Since the background values are systematically underestimated for many of the algorithms, the intensities of the reflections are systematically overestimated. This impacts on the distribution of observed reflection intensities, resulting in the appearance of too few weak reflections being recorded. This can cause problems with statistics that test for twinning in the data (Yeates, 1997[Yeates, T. O. (1997). Methods Enzymol. 276, 344-358.]). Two such statistics are the L test (Padilla & Yeates, 2003[Padilla, J. E. & Yeates, T. O. (2003). Acta Cryst. D59, 1124-1130.]) and the moments test (Stein, 2007[Stein, N. (2007). CCP4 Newsl. Protein Crystallogr. 47, 2-5.]). Table 2[link] shows the twin fractions resulting from application of the two twinning tests as implemented in CTRUNCATE for each dataset and for each outlier handling algorithm. Table 2[link] shows that, in most cases, the traditional outlier handling algorithms introduce, to varying degrees, the appearance of twinning. In contrast, for the data processed with no outlier handling, and for the GLM method, this effect is consistently absent.

Table 2
The twin fractions deduced from the L and fourth moments tests reported by CTRUNCATE for each dataset processed using each outlier handling algorithm

  Thaumatin DNA Thermolysin
Algorithm L test 4th moments L test 4th moments L test 4th moments
truncated 0.04 0.00 0.50 0.28 0.50 0.23
nsigma 0.50 0.27 0.50 0.50 0.50 0.50
tukey 0.50 0.50 0.50 0.50 0.50 0.50
plane 0.06 0.01 0.50 0.42 0.50 0.50
normal 0.50 0.30 0.50 0.50 0.50 0.50
glm 0.03 0.00 0.04 0.00 0.03 0.00
null 0.03 0.00 0.05 0.00 0.03 0.00

The impact on the distribution of intensities is illustrated in more detail by Figs. 5[link] and 6[link]. Fig. 5[link] shows the cumulative distribution function for [|L|] as produced by CTRUNCATE for each dataset and each outlier handling method.
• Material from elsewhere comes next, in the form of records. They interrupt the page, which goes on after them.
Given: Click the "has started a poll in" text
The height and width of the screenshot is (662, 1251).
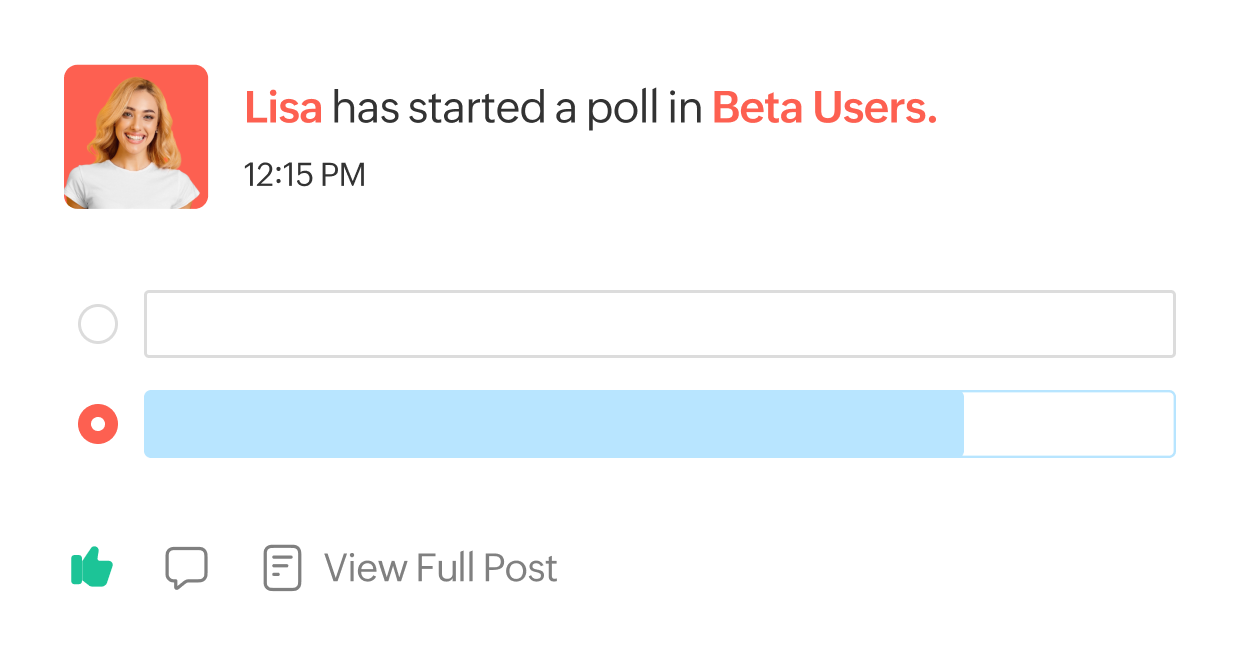Looking at the screenshot, I should [517, 108].
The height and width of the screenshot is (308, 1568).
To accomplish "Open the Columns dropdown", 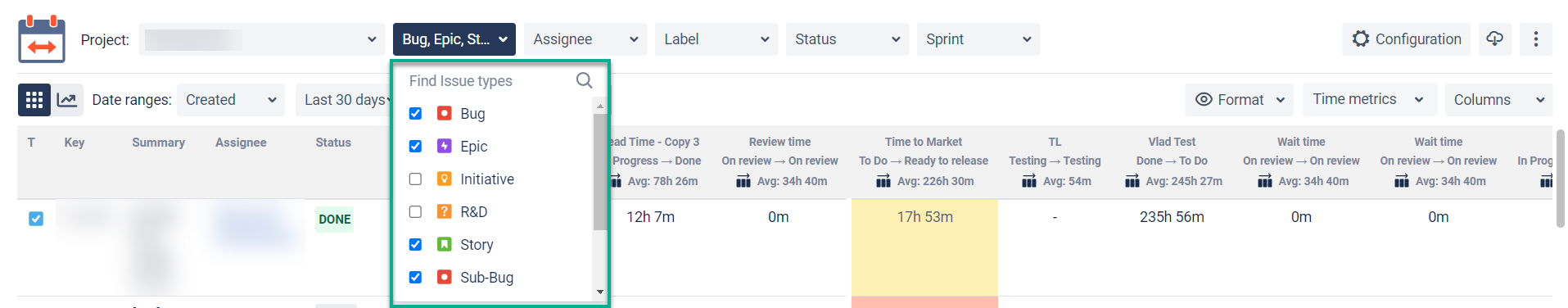I will click(x=1498, y=100).
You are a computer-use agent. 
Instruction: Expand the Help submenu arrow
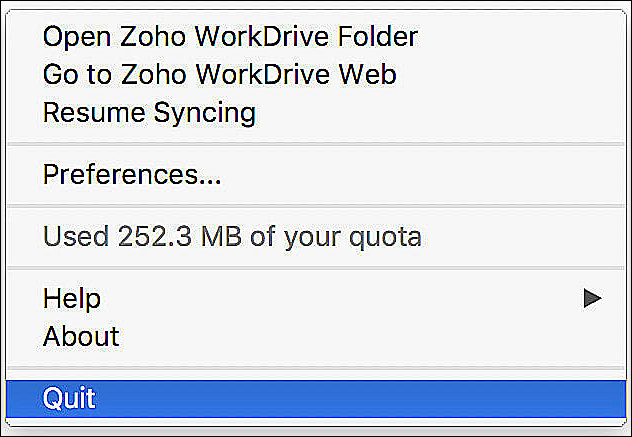pos(593,298)
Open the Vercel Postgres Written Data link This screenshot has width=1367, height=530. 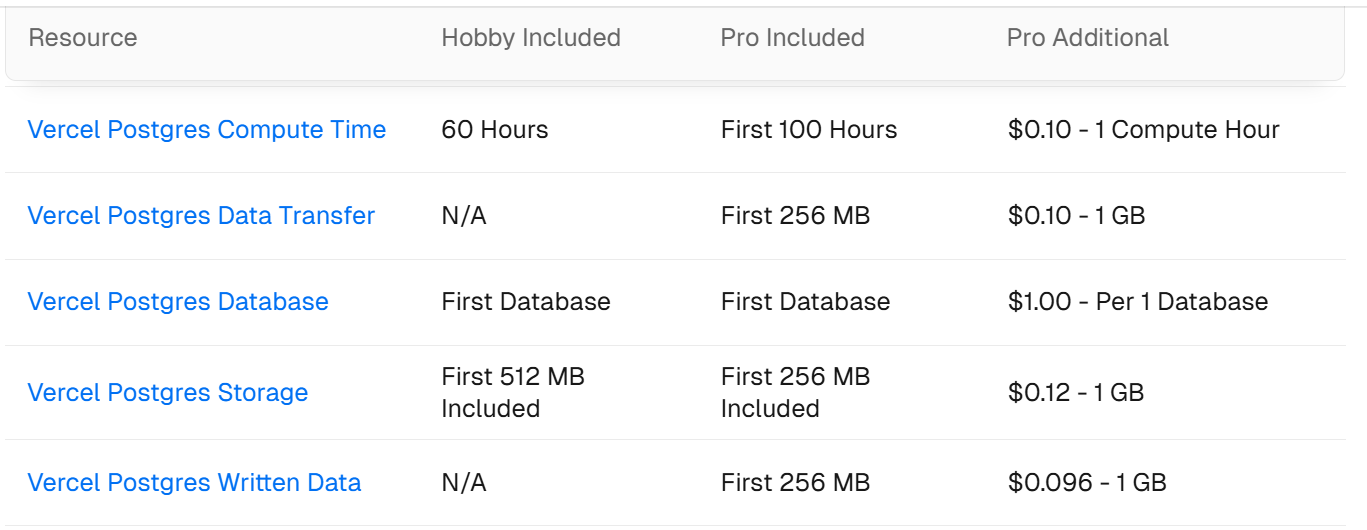(194, 483)
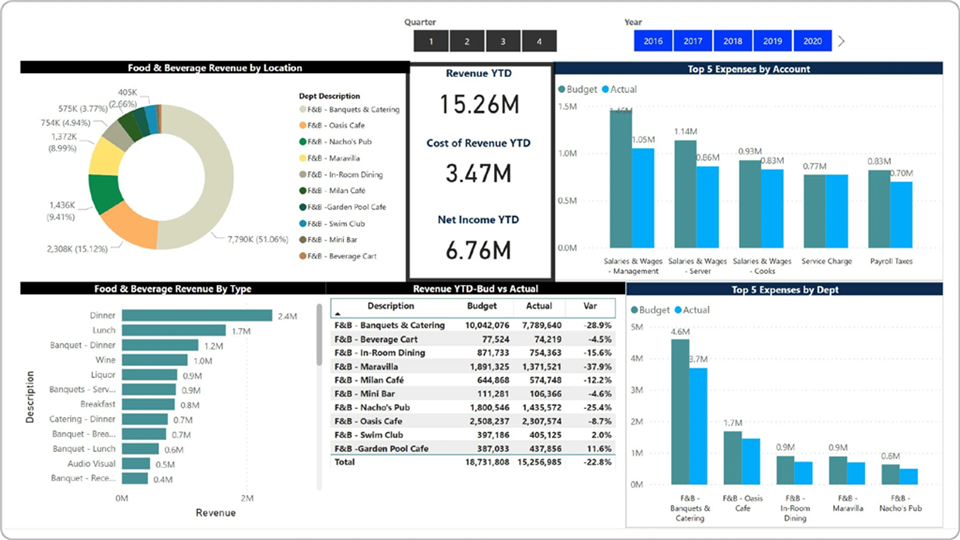
Task: Click the Dinner bar in Revenue By Type
Action: click(197, 315)

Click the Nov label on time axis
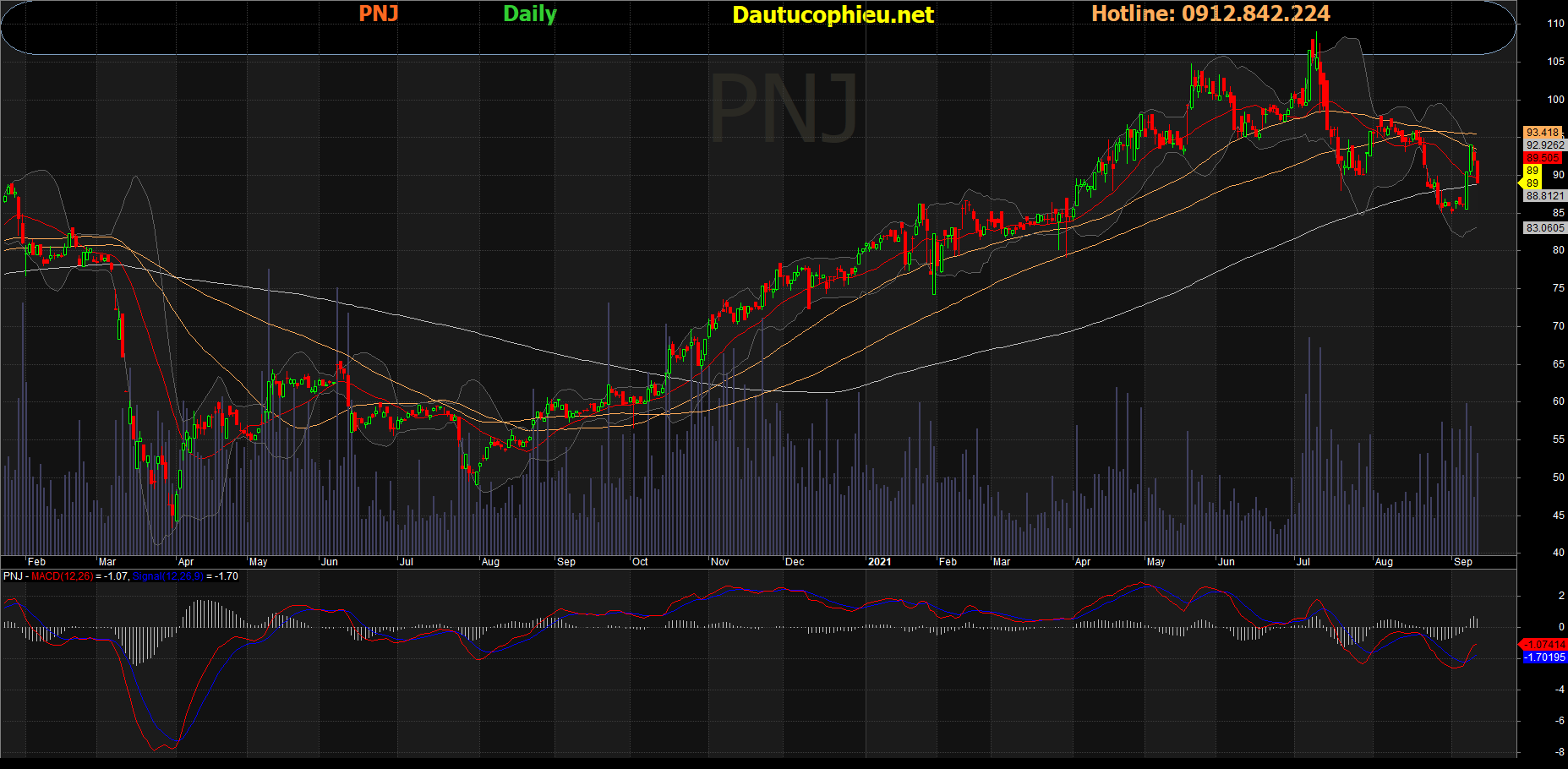[x=719, y=562]
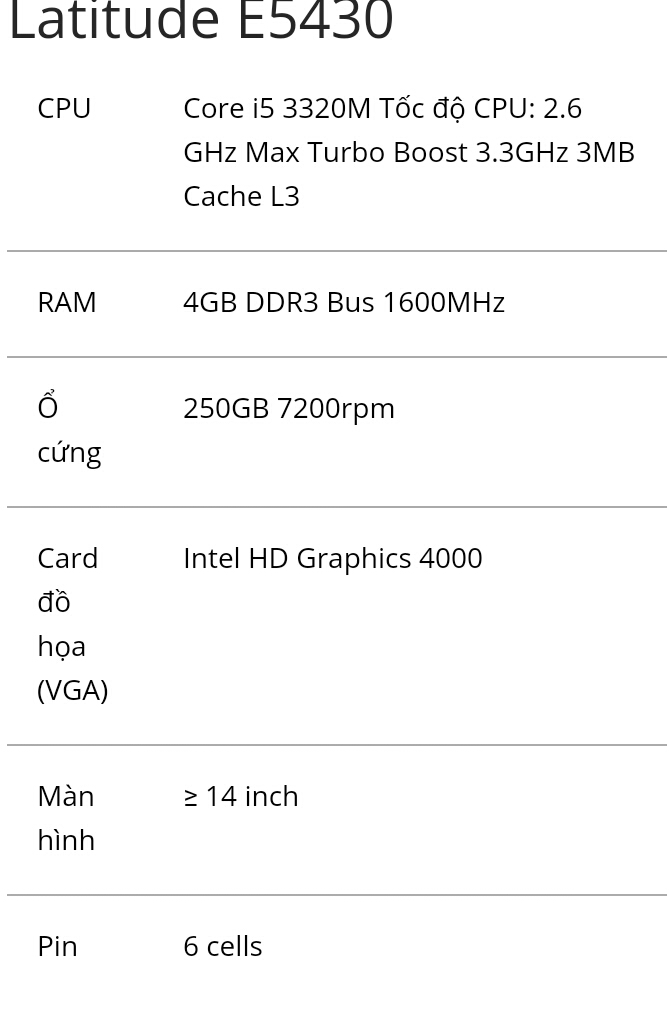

For clarity, the results from the GLM algorithm are shown in a separate plot in each case. Fig. 6[link] shows the fourth acentric moments of E, the normalized structure factors, against resolution for each dataset processed with each outlier handling method.

[Figure 5]
Figure 5
Cumulative distribution function for [|L|] for thaumatin with (a) the traditional outlier handling methods and (b) the GLM method, for DNA with (c) the traditional outlier handling methods and (d) the GLM method, and for thermolysin with (e) the traditional outlier handling methods and (f) the GLM method.
[Figure 6]
Figure 6
Fourth acentric moment of E versus resolution for thaumatin with (a) the traditional outlier handling methods and (b) the GLM method, for DNA with (c) the traditional outlier handling methods and (d) the GLM method, and for thermolysin with (e) the traditional outlier handling methods and (f) the GLM method. The theoretical curve for the acentric moments is shown in black.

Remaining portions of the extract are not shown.